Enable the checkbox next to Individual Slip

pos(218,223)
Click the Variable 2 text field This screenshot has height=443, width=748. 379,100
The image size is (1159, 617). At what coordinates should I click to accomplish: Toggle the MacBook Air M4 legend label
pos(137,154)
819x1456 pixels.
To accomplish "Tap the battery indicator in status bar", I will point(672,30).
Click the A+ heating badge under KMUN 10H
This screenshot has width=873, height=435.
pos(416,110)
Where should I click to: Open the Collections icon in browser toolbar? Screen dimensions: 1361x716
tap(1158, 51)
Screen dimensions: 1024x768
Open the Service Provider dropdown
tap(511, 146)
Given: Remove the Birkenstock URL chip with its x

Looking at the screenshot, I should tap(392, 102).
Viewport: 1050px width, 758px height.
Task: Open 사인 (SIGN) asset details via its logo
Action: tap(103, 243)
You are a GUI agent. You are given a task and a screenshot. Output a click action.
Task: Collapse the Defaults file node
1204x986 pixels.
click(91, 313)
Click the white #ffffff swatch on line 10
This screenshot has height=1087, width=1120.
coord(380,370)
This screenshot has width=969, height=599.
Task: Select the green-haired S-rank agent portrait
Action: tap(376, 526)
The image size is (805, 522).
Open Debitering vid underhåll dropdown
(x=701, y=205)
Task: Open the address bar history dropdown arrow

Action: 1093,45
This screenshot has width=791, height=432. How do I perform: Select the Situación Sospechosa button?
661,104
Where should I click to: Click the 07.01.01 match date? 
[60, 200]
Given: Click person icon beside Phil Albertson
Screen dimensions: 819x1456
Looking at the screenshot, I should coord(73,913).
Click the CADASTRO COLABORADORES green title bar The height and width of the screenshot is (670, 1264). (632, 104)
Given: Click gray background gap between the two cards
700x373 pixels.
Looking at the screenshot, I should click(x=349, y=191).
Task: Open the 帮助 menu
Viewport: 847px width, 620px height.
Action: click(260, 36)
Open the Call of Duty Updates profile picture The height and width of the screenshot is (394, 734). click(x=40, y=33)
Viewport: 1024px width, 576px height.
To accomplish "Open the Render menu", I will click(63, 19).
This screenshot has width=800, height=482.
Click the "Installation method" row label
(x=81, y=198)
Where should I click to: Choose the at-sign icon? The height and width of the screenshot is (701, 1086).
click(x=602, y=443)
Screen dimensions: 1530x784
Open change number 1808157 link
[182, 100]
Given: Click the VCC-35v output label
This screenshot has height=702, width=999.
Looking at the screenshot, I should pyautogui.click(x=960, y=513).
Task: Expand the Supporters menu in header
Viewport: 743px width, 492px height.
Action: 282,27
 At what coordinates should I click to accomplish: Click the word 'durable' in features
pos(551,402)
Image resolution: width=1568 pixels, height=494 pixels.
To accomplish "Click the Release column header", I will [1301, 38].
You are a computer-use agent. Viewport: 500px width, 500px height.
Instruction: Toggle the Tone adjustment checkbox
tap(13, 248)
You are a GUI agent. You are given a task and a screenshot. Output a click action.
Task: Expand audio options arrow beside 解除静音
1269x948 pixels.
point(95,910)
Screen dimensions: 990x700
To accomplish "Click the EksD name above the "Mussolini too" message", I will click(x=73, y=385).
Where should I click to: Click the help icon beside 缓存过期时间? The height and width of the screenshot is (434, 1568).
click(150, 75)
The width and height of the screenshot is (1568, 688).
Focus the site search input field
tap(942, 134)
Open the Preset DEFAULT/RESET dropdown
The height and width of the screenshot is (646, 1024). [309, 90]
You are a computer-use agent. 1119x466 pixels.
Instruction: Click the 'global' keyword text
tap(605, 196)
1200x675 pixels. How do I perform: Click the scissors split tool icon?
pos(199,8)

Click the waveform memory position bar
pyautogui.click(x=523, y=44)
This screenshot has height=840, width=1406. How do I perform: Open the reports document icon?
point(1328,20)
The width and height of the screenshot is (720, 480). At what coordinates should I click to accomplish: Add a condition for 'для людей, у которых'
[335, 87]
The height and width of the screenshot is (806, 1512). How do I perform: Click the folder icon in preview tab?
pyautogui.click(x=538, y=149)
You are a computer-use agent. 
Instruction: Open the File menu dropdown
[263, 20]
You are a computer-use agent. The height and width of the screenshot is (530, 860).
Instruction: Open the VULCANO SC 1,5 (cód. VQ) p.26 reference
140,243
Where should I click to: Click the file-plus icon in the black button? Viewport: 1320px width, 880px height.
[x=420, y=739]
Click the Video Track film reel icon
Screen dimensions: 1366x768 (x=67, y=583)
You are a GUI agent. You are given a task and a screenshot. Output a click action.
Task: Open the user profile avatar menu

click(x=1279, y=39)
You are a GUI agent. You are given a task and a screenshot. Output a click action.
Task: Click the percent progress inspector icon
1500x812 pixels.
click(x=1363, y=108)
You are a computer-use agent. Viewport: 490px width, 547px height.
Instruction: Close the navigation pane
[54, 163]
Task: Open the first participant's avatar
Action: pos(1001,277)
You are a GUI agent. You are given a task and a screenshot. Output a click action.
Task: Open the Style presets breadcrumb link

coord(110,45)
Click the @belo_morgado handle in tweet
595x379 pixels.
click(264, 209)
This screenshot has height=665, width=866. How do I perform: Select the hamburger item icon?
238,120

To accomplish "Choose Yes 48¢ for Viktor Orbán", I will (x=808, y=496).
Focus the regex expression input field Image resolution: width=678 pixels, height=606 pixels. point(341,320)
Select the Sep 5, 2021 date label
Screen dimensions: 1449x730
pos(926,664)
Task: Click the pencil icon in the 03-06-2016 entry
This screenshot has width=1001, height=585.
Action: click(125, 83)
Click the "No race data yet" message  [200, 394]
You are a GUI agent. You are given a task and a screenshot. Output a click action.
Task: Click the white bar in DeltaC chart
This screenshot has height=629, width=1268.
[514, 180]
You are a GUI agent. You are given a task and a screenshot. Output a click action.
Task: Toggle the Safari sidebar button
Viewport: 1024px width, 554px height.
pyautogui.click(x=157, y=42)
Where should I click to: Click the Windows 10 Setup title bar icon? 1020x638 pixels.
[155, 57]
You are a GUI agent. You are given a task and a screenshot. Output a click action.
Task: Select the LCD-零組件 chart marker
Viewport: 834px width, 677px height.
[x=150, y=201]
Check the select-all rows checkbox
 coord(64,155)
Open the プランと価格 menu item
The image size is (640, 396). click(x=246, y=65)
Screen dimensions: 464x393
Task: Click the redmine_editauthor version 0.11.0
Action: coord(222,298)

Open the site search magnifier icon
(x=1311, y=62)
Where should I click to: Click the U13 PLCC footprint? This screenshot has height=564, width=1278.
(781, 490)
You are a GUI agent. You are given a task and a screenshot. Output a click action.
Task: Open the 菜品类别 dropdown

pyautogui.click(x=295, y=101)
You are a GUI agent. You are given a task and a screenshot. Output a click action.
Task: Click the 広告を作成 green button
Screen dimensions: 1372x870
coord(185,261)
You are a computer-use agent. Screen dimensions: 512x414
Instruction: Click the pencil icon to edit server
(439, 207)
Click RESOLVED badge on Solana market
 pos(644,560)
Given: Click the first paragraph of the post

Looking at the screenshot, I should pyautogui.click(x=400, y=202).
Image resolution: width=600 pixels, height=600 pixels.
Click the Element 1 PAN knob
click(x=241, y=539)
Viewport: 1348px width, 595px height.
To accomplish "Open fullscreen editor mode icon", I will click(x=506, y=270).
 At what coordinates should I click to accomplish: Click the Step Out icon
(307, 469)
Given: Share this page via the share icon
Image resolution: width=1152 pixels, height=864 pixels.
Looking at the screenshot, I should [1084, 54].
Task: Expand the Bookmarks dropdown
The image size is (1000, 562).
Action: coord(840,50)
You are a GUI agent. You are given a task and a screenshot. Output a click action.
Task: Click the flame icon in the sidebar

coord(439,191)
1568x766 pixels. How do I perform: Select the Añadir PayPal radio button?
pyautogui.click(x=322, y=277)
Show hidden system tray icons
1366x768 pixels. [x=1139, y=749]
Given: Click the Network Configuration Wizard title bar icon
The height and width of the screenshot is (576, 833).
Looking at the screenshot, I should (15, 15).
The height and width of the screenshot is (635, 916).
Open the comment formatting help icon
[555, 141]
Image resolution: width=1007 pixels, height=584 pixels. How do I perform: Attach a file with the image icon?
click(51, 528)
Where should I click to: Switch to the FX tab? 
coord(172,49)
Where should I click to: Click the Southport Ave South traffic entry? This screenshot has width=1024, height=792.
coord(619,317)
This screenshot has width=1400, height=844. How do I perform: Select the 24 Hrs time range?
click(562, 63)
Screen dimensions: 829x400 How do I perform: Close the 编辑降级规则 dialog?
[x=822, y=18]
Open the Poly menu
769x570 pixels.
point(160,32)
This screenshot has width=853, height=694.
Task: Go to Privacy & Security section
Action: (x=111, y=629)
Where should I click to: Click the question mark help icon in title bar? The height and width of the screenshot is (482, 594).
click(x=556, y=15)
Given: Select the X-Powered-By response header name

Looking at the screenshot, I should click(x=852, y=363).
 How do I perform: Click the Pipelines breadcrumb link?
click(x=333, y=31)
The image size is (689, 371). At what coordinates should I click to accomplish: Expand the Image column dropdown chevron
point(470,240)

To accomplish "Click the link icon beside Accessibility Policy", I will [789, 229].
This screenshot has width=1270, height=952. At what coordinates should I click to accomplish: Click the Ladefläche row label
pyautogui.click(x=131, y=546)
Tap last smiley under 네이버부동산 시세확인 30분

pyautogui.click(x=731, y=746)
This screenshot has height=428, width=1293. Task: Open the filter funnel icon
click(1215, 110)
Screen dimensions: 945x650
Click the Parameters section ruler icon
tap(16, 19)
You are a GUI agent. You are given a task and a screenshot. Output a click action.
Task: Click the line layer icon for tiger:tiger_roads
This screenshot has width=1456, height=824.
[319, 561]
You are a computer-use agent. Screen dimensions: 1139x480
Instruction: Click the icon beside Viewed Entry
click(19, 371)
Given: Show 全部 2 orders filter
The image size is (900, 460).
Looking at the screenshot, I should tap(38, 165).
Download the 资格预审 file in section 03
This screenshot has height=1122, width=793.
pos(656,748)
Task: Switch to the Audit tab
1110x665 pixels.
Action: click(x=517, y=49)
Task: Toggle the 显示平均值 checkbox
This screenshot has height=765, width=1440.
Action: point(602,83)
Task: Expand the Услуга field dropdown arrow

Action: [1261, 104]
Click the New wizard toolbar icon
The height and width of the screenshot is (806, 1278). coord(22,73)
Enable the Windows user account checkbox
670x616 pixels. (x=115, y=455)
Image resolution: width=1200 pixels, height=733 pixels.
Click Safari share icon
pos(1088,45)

Exercise description | All lines from the opening of the listing above through the line that contains "Task: Open the 帮助 menu" should be given again exactly, and nothing more.

Worked solution |
Enable the checkbox next to Individual Slip

pos(218,223)
Click the Variable 2 text field This screenshot has height=443, width=748. 379,100
The image size is (1159, 617). At what coordinates should I click to accomplish: Toggle the MacBook Air M4 legend label
pos(137,154)
819x1456 pixels.
To accomplish "Tap the battery indicator in status bar", I will point(672,30).
Click the A+ heating badge under KMUN 10H
This screenshot has width=873, height=435.
pos(416,110)
Where should I click to: Open the Collections icon in browser toolbar? Screen dimensions: 1361x716
tap(1158, 51)
Screen dimensions: 1024x768
Open the Service Provider dropdown
tap(511, 146)
Given: Remove the Birkenstock URL chip with its x

Looking at the screenshot, I should tap(392, 102).
Viewport: 1050px width, 758px height.
Task: Open 사인 (SIGN) asset details via its logo
Action: tap(103, 243)
You are a GUI agent. You are given a task and a screenshot. Output a click action.
Task: Collapse the Defaults file node
1204x986 pixels.
click(91, 313)
Click the white #ffffff swatch on line 10
This screenshot has height=1087, width=1120.
coord(380,370)
This screenshot has width=969, height=599.
Task: Select the green-haired S-rank agent portrait
Action: tap(376, 526)
The image size is (805, 522).
Open Debitering vid underhåll dropdown
(x=701, y=205)
Task: Open the address bar history dropdown arrow

Action: 1093,45
This screenshot has width=791, height=432. How do I perform: Select the Situación Sospechosa button?
661,104
Where should I click to: Click the 07.01.01 match date? 
[60, 200]
Given: Click person icon beside Phil Albertson
Screen dimensions: 819x1456
Looking at the screenshot, I should coord(73,913).
Click the CADASTRO COLABORADORES green title bar The height and width of the screenshot is (670, 1264). (632, 104)
Given: Click gray background gap between the two cards
700x373 pixels.
Looking at the screenshot, I should click(x=349, y=191).
Task: Open the 帮助 menu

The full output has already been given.